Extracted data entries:
========
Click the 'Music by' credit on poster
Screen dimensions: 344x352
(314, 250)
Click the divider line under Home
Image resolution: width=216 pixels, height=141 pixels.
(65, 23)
========
Set the data down again in full. Keep it exact.

### SOLUTION TO THIS PROBLEM
Click the 'Music by' credit on poster
Screen dimensions: 344x352
(314, 250)
Click the divider line under Home
Image resolution: width=216 pixels, height=141 pixels.
(65, 23)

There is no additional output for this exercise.